L’égal est toujours le différent, puisque ce n'est pas le même. L'autre, l'identique, le semblable occupe un autre espace, un autre temps. Les lignes homogénéisées sont responsables de l'établissement d’égalités. La magie qui les établit en modèle établit également d’innombrables différences. Superposer, accommoder en tant que fonction sont les formations de l'égalité et de l'inégalité y compris par déplacement. Imaginer l’égal et le différent dans un système crée des hiérarchies, tout autant que des désirs allant vers la réalisation ou encore des fantasmes. Les comparaisons révoltent (par exemple, les drames familiaux classiques des enfants du milieu – « les enfants-sandwich » - comparés tantôt à la norme A, tantôt à la norme B) et dépersonnalisent, en créant des objectifs : réussir dans la vie, ne plus vivre, être aussi puissant que son propre patron, être comme le sans-abri qui vit dans les rues, etc. en sont quelques exemples.

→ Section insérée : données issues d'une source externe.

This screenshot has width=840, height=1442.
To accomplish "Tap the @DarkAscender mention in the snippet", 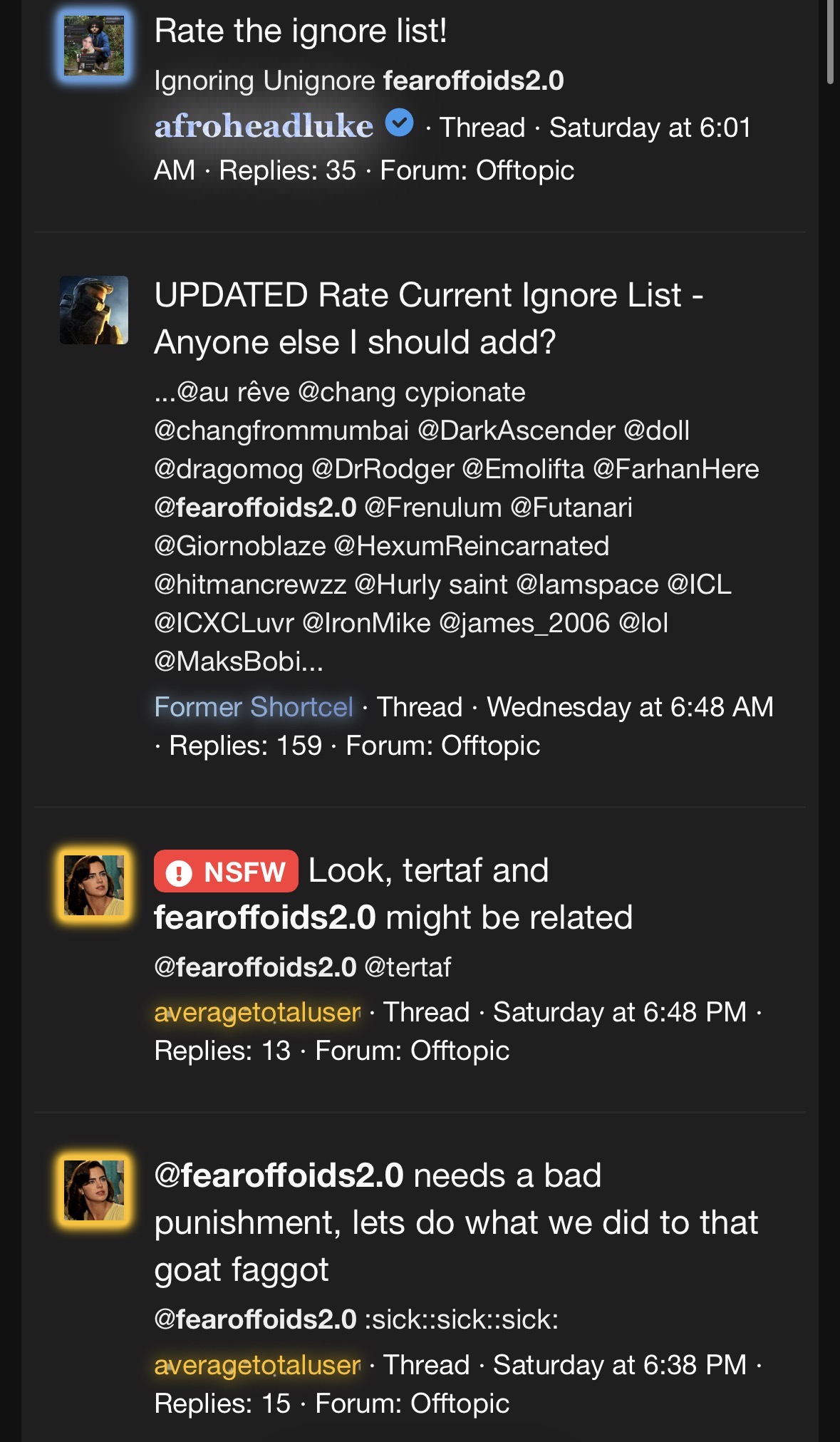I will (x=517, y=431).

Lorsque l'être humain se compare, qu’il cherche à être égal ou à être différent, ce qui se produit d'abord, c'est la négation ou l'acceptation de l'existant, de sa propre situation donnée par la substitution, ou non, de cette inclusion comme critère de définition de son être-au-monde.
Dans le contexte de déni de sa propre situation, être noir, être blanc, être riche, être pauvre, laid, beau, capable, incapable, sont toujours des adhérences, ce sont toujours des adjectifs qui nient et ne configurent pas sa propre individualité. S'appuyer sur un réseau, être en sécurité dans ses nœuds de cohésion est une façon de privilégier le soutien et les références plutôt que des ouvertures, des chemins et des possibilités expérientielles.
Admettre que la base de l'égalité est nécessairement la différence va engendrer des surprises : liberté, rupture de modèles, de critères d'ajustement et de réalisation valorisée par les divers systèmes qui mécanisent et détruisent l'individualité humaine.
Il n'est possible de comprendre les égalités que lorsque les différences sont prises en compte, car de cette manière, plusieurs modèles égalitaires permettent l’établissement de différences, des ruptures d’ajustements et d’accommodements, et il n'est donc plus nécessaire d'arbitrer entre l’égal et le différent.
Pouvoir exercer ses possibilités, tout en exilant les comparaisons - indépendamment des classifications normatives - transforme tous les êtres humains en égaux dans l'être-au-monde avec l'autre, dans la satisfaction de besoins, dans la survie et dans la vie. L'identification, la constatation de l'individualité, de l'unité, est ce qui permet la réalisation, c'est ce qui permet à la famille, à l'entreprise, à la société le monde des égaux, tout autant que les chiffres, les tons, les couleurs, la lumière, les processus physico-chimiques permettent les transformations, la découverte et les inventions.